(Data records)
————————

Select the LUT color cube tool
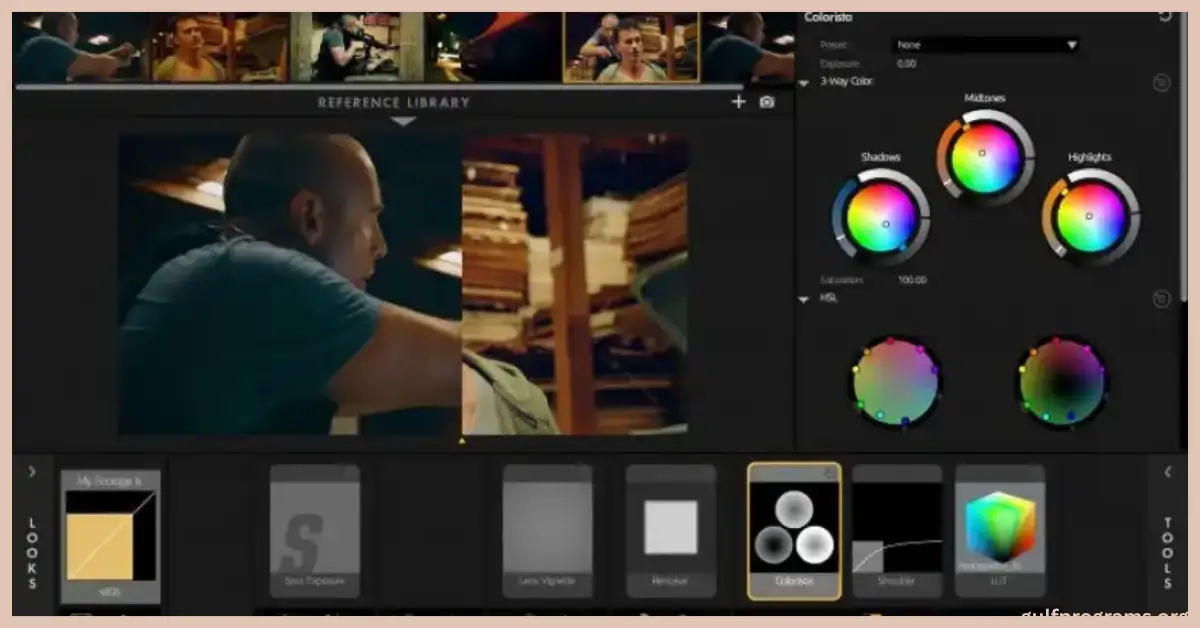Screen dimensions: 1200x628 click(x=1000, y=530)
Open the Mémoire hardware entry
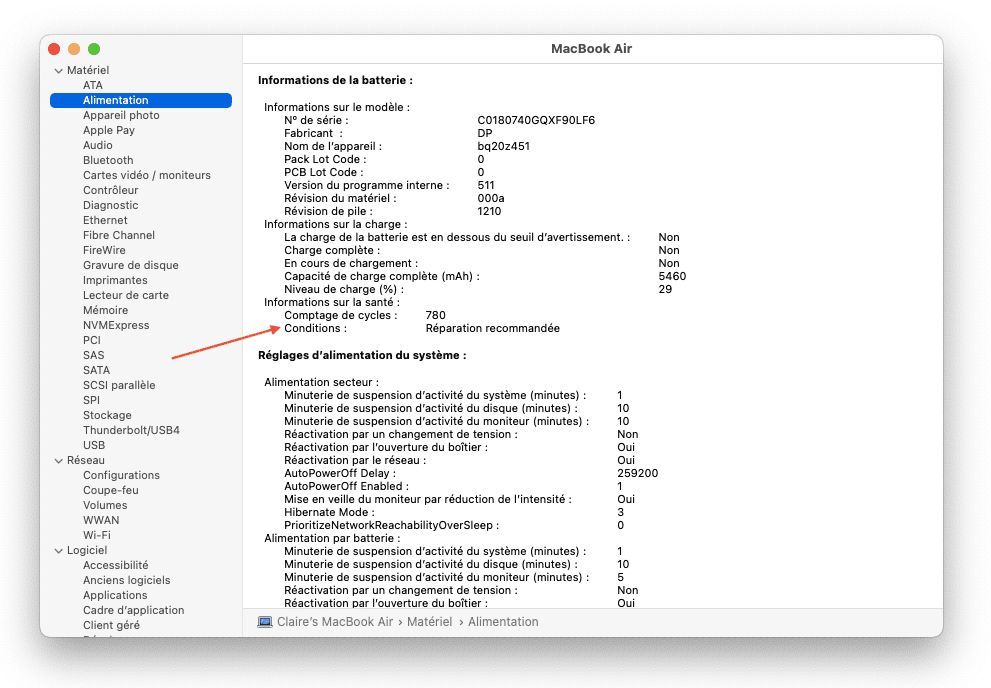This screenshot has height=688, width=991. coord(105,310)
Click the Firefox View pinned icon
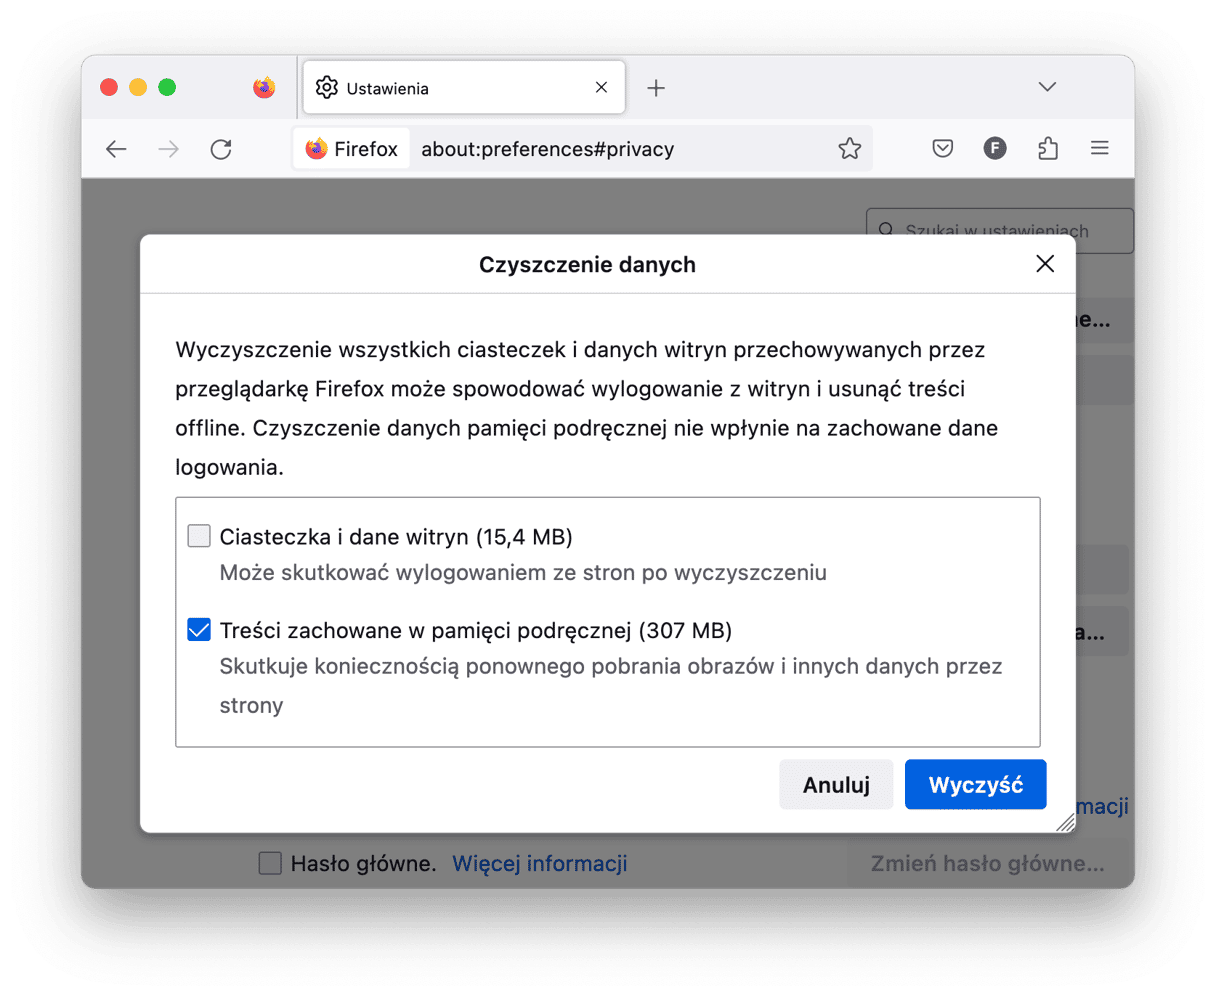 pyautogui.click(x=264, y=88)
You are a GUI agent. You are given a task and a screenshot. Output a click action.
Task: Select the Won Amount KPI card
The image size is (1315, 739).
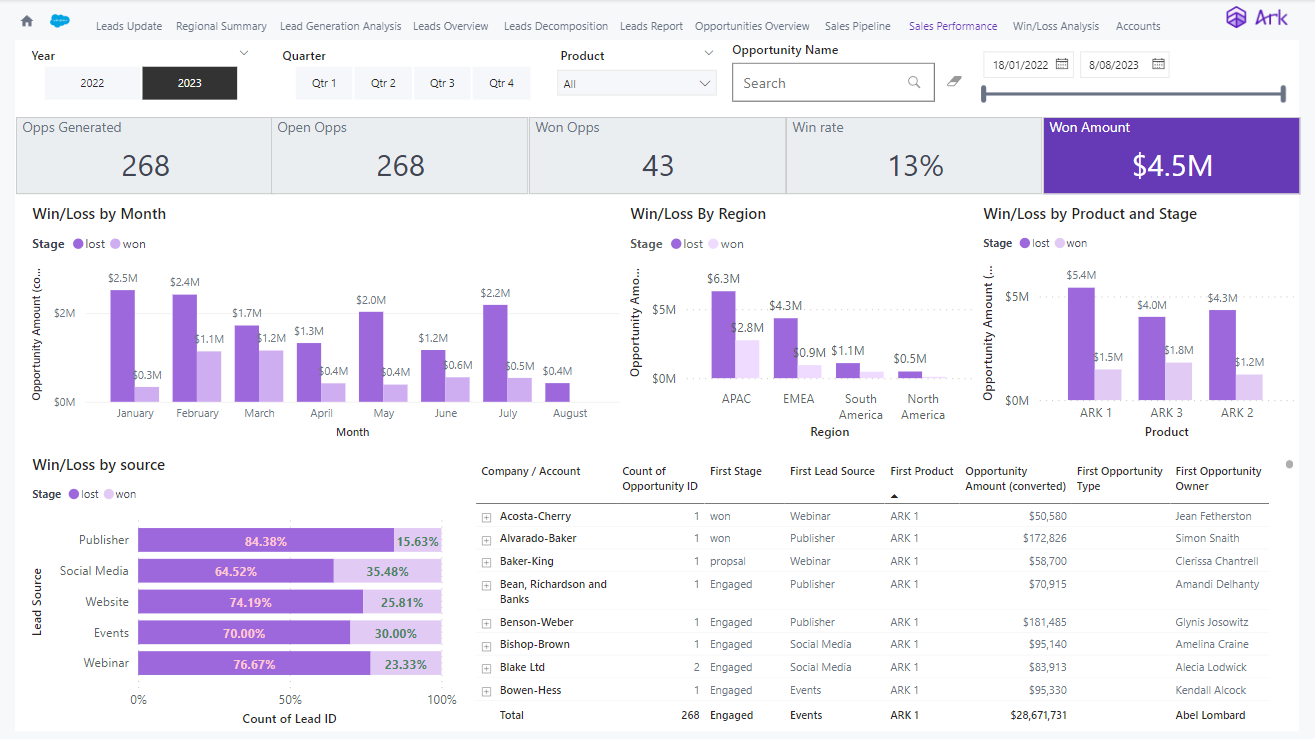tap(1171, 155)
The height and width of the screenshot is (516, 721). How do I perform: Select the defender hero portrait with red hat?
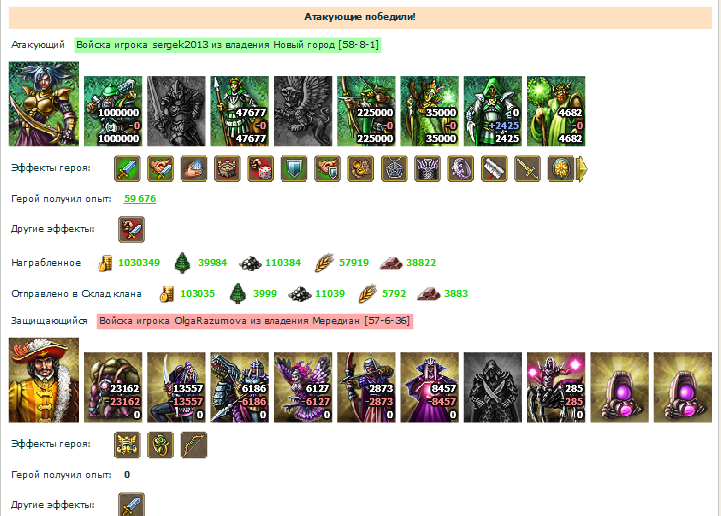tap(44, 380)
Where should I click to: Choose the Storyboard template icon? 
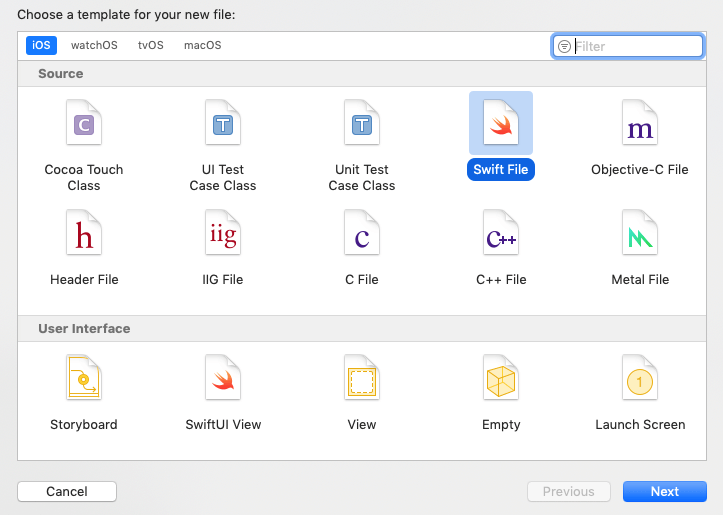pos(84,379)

————————

• Problem requirements: Return every line of the data records above verbatim, omitting the pictures.

• Result of this task:
Select the LUT color cube tool
Screen dimensions: 1200x628 click(x=1000, y=530)
Open the Mémoire hardware entry
This screenshot has height=688, width=991. coord(105,310)
Click the Firefox View pinned icon
 pyautogui.click(x=264, y=88)
You are a GUI agent. You are given a task and a screenshot. Output a click action.
Task: Select the Won Amount KPI card
The image size is (1315, 739).
tap(1171, 155)
The height and width of the screenshot is (516, 721). How do I perform: Select the defender hero portrait with red hat?
tap(44, 380)
Where should I click to: Choose the Storyboard template icon? 
pos(84,379)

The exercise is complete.